Representative in Maine Legislature is an Unapologetic, Crony Capitalist
A bill (LD 436) has been introduced in the Maine legislature that will force providers of short-term lodging to be licensed by the State of Maine. Why is such a bill necessary? The bill was introduced after a senior adviser to Governor Paul LePage revealed that the governor is contemplating submitting a bill in the next legislative session that will call for the complete elimination of all government regulations and licensing requirements on lodging establishments. The owner of the Crock House Country Inn is fully committed to seeing that LD 436 is approved.
|Rep. Richard Malaby|
Maine Representative Richard Malaby (R-Hancock) is the owner of the Crock House Country Inn and is a co-sponsor of LD 436. Evidently, there are establishments in Maine that are significantly cutting into Malaby’s business, so he decided to take action against his unlicensed competitors. Malaby’s competitors can be found on airbnb.com.

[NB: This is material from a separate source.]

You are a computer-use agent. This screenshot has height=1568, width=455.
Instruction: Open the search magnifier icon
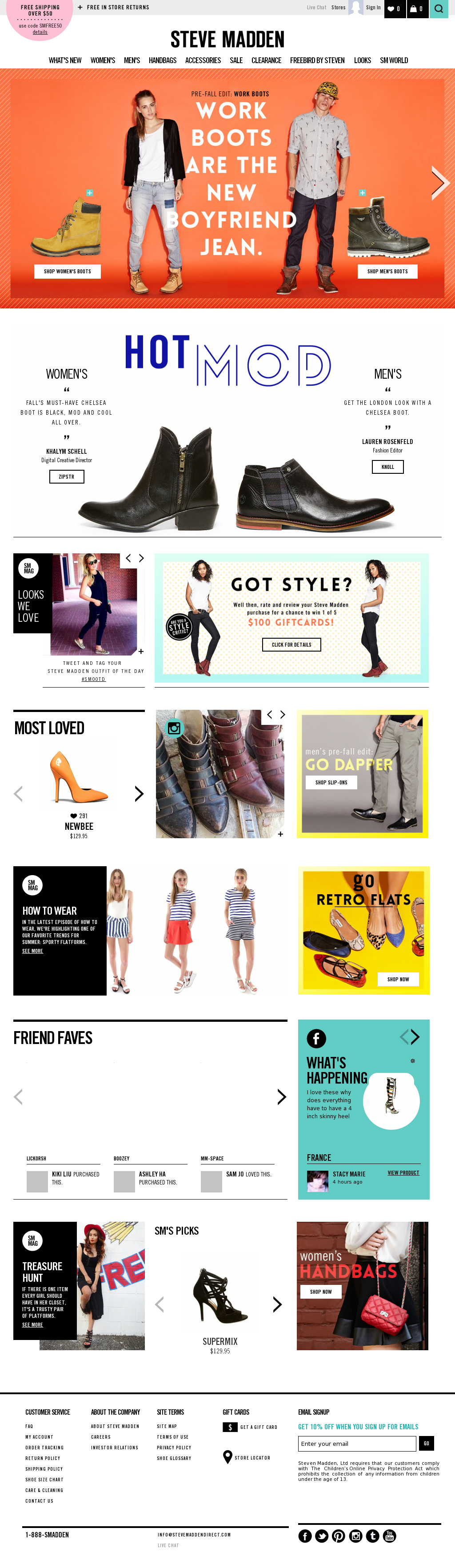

The website is used by home owners who want to rent out a room or entire home, house or apartment, for a short amount of time, normally less than a week, and for a much cheaper rate than what is offered by lodging establishments. Airbnb has been very successful at competing with lodging establishments in Maine, so successful that Malaby wants to eliminate it.
Malaby tries to hide his crony capitalism by contending that LD 436 is about safety. The Maine Wire reported that Malaby has attempted to deflect any criticism of his sponsorship of LD 436 by stating, “This bill is really about ensuring consumers receive the same safety protections from Airbnb as they do from establishments that are subject to government regulation.” So the bill has nothing to do with his ownership of Crock House Country Inn? He didn’t lobby Senator John Patrick to get him to present the bill?
Malaby’s attempt to pretend he is not engaging in crony capitalism is the same excuse big government politicians use to justify any and all regulations; without government regulations people will suffer great harm. The rooms and homes that are being rented on airbnb.com are not regulated by bureaucrats, so they cannot be safe. If the homes offered for rent on airbnb.com are not regulated there will be grave consequences for those who rent them. What the naive, stupid consumers using Airbnb to rent rooms and homes for short-term stays don’t realize is that without regulations and the bureaucrats who enforce the regulations, they will suffer calamities that will result in bodily injury and possibly death. I think I have summed up the big government argument.
Airbnb started in August of 2008. It currently has 800,000 listings, it is in 33,000 cities and 192 countries. The property owners who have offered up their homes for rent are still alive and well. Other than a couple of property damage claims submitted to Airbnb there has been nothing negative for owners or renters. Consumers are benefiting from accessing affordable, convenient lodging options.
The problem for Malaby is that he doesn’t want his business to have to compete with Airbnb. Malaby is taking the approach to his competitors that large corporations take when they don’t want to or are incapable of competing in the marketplace, he is using his political connections to eliminate his competition. Of course, in Malaby’s case, he enjoys a position of power in the Maine legislature that affords him the ability to lobby for or personally introduce legislation for self-serving purposes.
LD 436 is designed to eliminate Crock House’s competition. The bill not only requires providers of short-term lodging to be licensed, it also requires that “property rented as a vacation rental must be rented for a minimum of 7 days.” The bill will not only push Airbnb out of Maine, it will eliminate the use of vacation properties for short-term stays, both wins for Malaby.